Now what if we want the fitted values not just for the instructors of these two courses, but for the instructors of all 463 courses included in the evals_ch6
data frame? Doing this by hand would be long and tedious! This is where our data wrangling code from Subsection 5.1.3 can help: it will quickly automate this for all 463 courses. We present a preview of just the first 10 rows out of 463 in Table 6.11.
score_model_interaction_data <- evals_ch6 %>%
select(score, age, gender) %>%
mutate(score_hat = fitted(score_model_interaction),
residual = residuals(score_model_interaction)) %>%
rownames_to_column("ID")
score_model_interaction_data
ID | score | age | gender | score_hat | residual |
---|---|---|---|---|---|
1 | 4.7 | 36 | female | 4.25 | 0.448 |
2 | 4.1 | 36 | female | 4.25 | -0.152 |
3 | 3.9 | 36 | female | 4.25 | -0.352 |
4 | 4.8 | 36 | female | 4.25 | 0.548 |
5 | 4.6 | 59 | male | 4.20 | 0.399 |
6 | 4.3 | 59 | male | 4.20 | 0.099 |
7 | 2.8 | 59 | male | 4.20 | -1.401 |
8 | 4.1 | 51 | male | 4.23 | -0.133 |
9 | 3.4 | 51 | male | 4.23 | -0.833 |
10 | 4.5 | 40 | female | 4.18 | 0.318 |
In fact, it turns out that the female instructor of age 36 taught the first four courses, while the male instructor taught the next 3. The resulting \(\widehat{y}\) = \(\widehat{\text{score}}\) fitted values are in the score_hat
column. The residuals \(y-\widehat{y}\) are displayed in the residuals
column. Notice for example the first and fourth courses the female instructor of age 36 taught had positive residuals, indicating that the actual teaching score they received from students was more than their fitted score of 4.25. On the other hand, the second and third course this instructor taught had negative residuals, indicating that the actual teaching score they received from students was less than their fitted score of 4.25.
Learning check
(LC6.3) Compute the observed values, fitted values, and residuals not for the interaction model as we just did, but rather for the parallel slopes model we saved in score_model_parallel_slopes
.
6.4 Conclusion
6.4.1 What's to come?
Congratulations! We've completed the "Data modeling" portion of this book. We're ready to proceed to the next part of the book: "Statistical Theory." These chapters will lay the foundation for key ideas in statistics such as randomization (Chapter 7), populations and samples (Chapter 8), and sampling distributions (Chapter 9).

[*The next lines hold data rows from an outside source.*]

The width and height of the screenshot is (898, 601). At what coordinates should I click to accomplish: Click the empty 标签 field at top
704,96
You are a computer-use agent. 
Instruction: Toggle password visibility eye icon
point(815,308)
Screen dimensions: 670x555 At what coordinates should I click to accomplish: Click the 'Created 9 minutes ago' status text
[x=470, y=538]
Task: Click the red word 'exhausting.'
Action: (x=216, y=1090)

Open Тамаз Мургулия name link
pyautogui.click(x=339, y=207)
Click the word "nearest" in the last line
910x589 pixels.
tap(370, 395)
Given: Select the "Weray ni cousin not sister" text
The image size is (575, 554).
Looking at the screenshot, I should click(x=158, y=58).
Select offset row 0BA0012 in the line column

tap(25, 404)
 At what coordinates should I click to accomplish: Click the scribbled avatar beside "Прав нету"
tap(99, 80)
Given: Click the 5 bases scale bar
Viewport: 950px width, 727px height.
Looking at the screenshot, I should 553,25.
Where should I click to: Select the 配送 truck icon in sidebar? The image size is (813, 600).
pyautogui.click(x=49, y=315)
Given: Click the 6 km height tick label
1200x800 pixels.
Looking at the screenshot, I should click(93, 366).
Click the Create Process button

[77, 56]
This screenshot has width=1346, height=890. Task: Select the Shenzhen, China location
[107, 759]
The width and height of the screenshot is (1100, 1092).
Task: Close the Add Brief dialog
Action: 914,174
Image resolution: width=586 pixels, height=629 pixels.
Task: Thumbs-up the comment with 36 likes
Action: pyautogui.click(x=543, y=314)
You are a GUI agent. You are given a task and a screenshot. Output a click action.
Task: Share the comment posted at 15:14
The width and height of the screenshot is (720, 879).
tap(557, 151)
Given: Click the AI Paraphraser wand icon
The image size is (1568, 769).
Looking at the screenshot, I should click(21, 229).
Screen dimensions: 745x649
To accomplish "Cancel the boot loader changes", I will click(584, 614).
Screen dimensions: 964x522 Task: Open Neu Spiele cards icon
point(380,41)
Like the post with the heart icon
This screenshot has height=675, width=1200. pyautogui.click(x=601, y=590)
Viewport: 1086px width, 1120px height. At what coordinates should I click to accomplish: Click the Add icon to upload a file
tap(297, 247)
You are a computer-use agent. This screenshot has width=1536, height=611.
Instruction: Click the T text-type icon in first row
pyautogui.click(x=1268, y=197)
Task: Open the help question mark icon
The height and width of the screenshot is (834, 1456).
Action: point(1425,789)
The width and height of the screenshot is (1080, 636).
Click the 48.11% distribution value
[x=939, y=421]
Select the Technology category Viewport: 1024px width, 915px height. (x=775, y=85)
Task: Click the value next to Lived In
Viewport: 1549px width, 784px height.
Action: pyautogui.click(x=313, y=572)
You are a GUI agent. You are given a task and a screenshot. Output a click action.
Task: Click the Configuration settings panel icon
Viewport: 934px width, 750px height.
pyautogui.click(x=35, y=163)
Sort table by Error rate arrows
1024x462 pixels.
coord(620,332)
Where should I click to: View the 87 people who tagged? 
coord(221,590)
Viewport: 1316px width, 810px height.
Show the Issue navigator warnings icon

In Parts I and II of the book, we've been focusing only on exploratory data analysis and exploring relationships that exist in our observed dataset. Once we've established some of the statistical theory in Part III, we will be able to move beyond exploratory data analysis and into "statistical inference" in Part IV, where we will learn how (and when it is appropirate) to make inferences about statistical relationships in a population beyond our dataset.